Chinese President Hu Jintao will kick off his visit to the United States this week by meeting with two major corporations that embody both the difficulties and the opportunities for U.S. companies in China.
Microsoft Corp. believes that, after more than a decade of efforts, it is on the cusp of a breakthrough in China's vast potential market, where it has traditionally been hindered by widespread software piracy.
But even as Microsoft is winning Chinese government backing to crack down on piracy, the software maker and its competitors have come under fire for aiding government censorship efforts as they try to break into China's lucrative online market. (MSNBC is a Microsoft-NBC joint venture.)
"Everybody sort of has this issue of, `How do you balance the sort of civil liberties aspect with the sort of real world that's the market out there,'" said analyst Charlie Di Bona with Bernstein & Co.
Meanwhile, Boeing Co. has won pledges for big airplane orders that could help boost diplomacy efforts, although some say the company's potential there is limited by strict regulation of Chinese airlines.
"Everyone wants the market to deregulate, but it's happening slower than expected," said Richard Aboulafia, analyst with the Teal Group.
The nation's largest exporter also is seeing stiffer competition in China from rival Airbus SAS, raising concerns in part because so much business is at stake. Boeing believes China will require 2,600 new airplanes over the next 20 years.
"The Chinese market is probably going to be as strong as any single country in the world over the next 20 years, ... so it's certainly one that Boeing wants to continue to be dominant in," said aviation analyst Paul Nisbet with JSA Research.
Nisbet credits Boeing with astute sales and marketing efforts in China, but he said the company also is benefiting from both U.S. and Chinese eagerness to address a growing trade imbalance. The United States has a $202 billion trade deficit with China, and big purchases of Boeing airplanes help tip the scales back a bit.
At a meeting between U.S. and Chinese officials last week, China pledged to complete a previous 150-plane commitment by buying 80 narrow-body 737-700 and 737-800 airplanes worth $5.2 billion at list prices. The order has yet to be finalized, and airlines typically negotiate discounts.
Still, Aboulafia said he thinks the potential could be greater if there were looser restrictions, allowing more people to more easily start up airlines and buy planes.
"The fact that the Chinese government is placing these orders shows how close they are," said Aboulafia, who believes India is more promising in part because it's a more open market.
Robert Laird, Boeing's vice president for China sales, insists Chinese airlines, not the government, are making fleet purchasing decisions.
Redmond-based Microsoft has had a presence in China since 1992, but Tim Chen, who overseas Microsoft's China operations, says it has only been in the last couple years that the company has succeeded in efforts to curb piracy.
The Chinese government has said it will crack down on illegitimate software use, and three major computer makers have said they would begin loading legitimate copies of Windows onto some of the computers sold there.

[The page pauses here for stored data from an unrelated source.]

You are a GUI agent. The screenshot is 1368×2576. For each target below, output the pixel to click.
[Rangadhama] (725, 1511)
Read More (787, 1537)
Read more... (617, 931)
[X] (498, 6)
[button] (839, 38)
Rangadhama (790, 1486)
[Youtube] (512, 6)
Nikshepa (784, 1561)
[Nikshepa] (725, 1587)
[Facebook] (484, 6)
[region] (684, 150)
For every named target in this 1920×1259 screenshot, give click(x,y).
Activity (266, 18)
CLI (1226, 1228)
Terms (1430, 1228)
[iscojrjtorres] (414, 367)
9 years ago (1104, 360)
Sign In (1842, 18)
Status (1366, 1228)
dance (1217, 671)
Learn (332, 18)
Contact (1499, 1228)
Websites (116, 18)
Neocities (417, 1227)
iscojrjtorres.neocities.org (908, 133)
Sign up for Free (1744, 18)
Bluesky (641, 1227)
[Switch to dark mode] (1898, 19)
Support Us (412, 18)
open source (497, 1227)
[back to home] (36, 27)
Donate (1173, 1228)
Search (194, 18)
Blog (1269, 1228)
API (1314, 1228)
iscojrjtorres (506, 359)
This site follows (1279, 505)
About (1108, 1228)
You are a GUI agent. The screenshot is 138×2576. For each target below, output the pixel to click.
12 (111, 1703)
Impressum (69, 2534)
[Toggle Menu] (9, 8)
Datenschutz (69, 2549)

"China wants to be regarded as a mature player in the world stage, and to do so it has to respect intellectual property law," said Roger Kay with Endpoint Technologies Associates.
Such regulation is important to Microsoft because the market for Windows and other products is growing saturated in much of the developed world, leaving Microsoft hungry to boost sales in areas such as China and India. But Di Bona said that, despite the high-profile promises, he thinks it will still be some time before Microsoft realizes significant revenue from the pledged changes.
Meanwhile, Microsoft, Yahoo Inc., Google Inc. and others are also eager to break into China's promising Internet market, which boasts approximately 100 million Web users. But the companies have come under fire for working with Chinese government officials who want to police such activities and censor free speech.
Microsoft says it must obey local laws in countries where it operates, and says it believes that it is better to offer these tools even with the limitations than not to offer them at all.
Boeing and Microsoft also both take advantage of manufacturing in China, but to a much lesser degree than other companies. Boeing produces parts for its 737s and other airplanes there, although Aboulafia said he thinks the amount of work is small compared to other parts of the world. Instead, he thinks Airbus and Boeing's production efforts there are meant to serve more as a scare tactic.
"China's real value is that it pressures the unions and politicians back in the United States and Europe," he said.
Microsoft outsources production of its Xbox game console, computer mice and other hardware to Chinese manufacturers. Still, analysts say the more noteworthy element of the company's work in China is a research and development center located there.
Among other things, the research center is playing a central role in developing technology for Microsoft's online advertising platform, one of the company's key initiatives for competing with the likes of Google and Yahoo.